+++ PROVIDED RECORDS +++
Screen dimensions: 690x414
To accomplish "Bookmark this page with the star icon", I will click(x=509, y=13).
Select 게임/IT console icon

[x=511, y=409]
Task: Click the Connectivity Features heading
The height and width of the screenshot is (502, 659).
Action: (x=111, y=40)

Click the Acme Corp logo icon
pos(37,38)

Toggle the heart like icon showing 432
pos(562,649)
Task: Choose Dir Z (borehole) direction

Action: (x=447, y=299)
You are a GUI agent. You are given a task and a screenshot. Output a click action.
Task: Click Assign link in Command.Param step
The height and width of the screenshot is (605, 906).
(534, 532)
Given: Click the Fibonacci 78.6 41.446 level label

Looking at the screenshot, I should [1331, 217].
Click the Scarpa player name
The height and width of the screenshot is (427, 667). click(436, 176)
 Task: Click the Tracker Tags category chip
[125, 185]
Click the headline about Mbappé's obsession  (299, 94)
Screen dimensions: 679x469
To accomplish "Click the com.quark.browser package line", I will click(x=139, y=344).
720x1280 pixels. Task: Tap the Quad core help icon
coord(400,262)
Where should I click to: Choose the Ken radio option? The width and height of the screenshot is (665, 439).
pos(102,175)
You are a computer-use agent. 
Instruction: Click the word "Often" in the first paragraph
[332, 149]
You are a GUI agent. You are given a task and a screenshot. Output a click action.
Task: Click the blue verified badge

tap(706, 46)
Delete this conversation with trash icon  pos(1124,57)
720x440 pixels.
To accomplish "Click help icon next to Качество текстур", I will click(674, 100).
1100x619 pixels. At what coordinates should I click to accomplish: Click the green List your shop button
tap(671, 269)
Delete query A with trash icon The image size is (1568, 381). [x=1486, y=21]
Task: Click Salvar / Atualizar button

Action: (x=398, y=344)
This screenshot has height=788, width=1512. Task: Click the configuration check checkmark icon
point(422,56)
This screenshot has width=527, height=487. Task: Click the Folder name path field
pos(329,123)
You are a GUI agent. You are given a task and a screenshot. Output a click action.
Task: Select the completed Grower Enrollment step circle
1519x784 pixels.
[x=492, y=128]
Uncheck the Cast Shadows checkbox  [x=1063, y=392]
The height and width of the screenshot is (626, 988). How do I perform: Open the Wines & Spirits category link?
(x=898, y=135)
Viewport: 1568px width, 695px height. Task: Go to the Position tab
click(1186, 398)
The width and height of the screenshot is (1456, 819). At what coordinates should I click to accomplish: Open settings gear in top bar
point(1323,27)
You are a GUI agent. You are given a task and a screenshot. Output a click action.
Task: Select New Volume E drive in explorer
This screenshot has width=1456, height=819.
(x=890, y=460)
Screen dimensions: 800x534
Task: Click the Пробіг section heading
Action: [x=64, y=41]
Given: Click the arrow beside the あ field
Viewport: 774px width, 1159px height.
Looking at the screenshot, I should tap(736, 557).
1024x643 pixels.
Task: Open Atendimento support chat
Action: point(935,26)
+++
- **EXERCISE**: Whole listing, every line: reproduce it exactly.

- **WRITTEN ANSWER**:
Screen dimensions: 690x414
To accomplish "Bookmark this page with the star icon", I will click(x=509, y=13).
Select 게임/IT console icon

[x=511, y=409]
Task: Click the Connectivity Features heading
The height and width of the screenshot is (502, 659).
Action: (x=111, y=40)

Click the Acme Corp logo icon
pos(37,38)

Toggle the heart like icon showing 432
pos(562,649)
Task: Choose Dir Z (borehole) direction

Action: (x=447, y=299)
You are a GUI agent. You are given a task and a screenshot. Output a click action.
Task: Click Assign link in Command.Param step
The height and width of the screenshot is (605, 906).
(534, 532)
Given: Click the Fibonacci 78.6 41.446 level label

Looking at the screenshot, I should [1331, 217].
Click the Scarpa player name
The height and width of the screenshot is (427, 667). click(436, 176)
 Task: Click the Tracker Tags category chip
[125, 185]
Click the headline about Mbappé's obsession  (299, 94)
Screen dimensions: 679x469
To accomplish "Click the com.quark.browser package line", I will click(x=139, y=344).
720x1280 pixels. Task: Tap the Quad core help icon
coord(400,262)
Where should I click to: Choose the Ken radio option? The width and height of the screenshot is (665, 439).
pos(102,175)
You are a computer-use agent. 
Instruction: Click the word "Often" in the first paragraph
[332, 149]
You are a GUI agent. You are given a task and a screenshot. Output a click action.
Task: Click the blue verified badge

tap(706, 46)
Delete this conversation with trash icon  pos(1124,57)
720x440 pixels.
To accomplish "Click help icon next to Качество текстур", I will click(674, 100).
1100x619 pixels. At what coordinates should I click to accomplish: Click the green List your shop button
tap(671, 269)
Delete query A with trash icon The image size is (1568, 381). [x=1486, y=21]
Task: Click Salvar / Atualizar button

Action: (x=398, y=344)
This screenshot has height=788, width=1512. Task: Click the configuration check checkmark icon
point(422,56)
This screenshot has width=527, height=487. Task: Click the Folder name path field
pos(329,123)
You are a GUI agent. You are given a task and a screenshot. Output a click action.
Task: Select the completed Grower Enrollment step circle
1519x784 pixels.
[x=492, y=128]
Uncheck the Cast Shadows checkbox  [x=1063, y=392]
The height and width of the screenshot is (626, 988). How do I perform: Open the Wines & Spirits category link?
(x=898, y=135)
Viewport: 1568px width, 695px height. Task: Go to the Position tab
click(1186, 398)
The width and height of the screenshot is (1456, 819). At what coordinates should I click to accomplish: Open settings gear in top bar
point(1323,27)
You are a GUI agent. You are given a task and a screenshot. Output a click action.
Task: Select New Volume E drive in explorer
This screenshot has width=1456, height=819.
(x=890, y=460)
Screen dimensions: 800x534
Task: Click the Пробіг section heading
Action: [x=64, y=41]
Given: Click the arrow beside the あ field
Viewport: 774px width, 1159px height.
Looking at the screenshot, I should tap(736, 557).
1024x643 pixels.
Task: Open Atendimento support chat
Action: point(935,26)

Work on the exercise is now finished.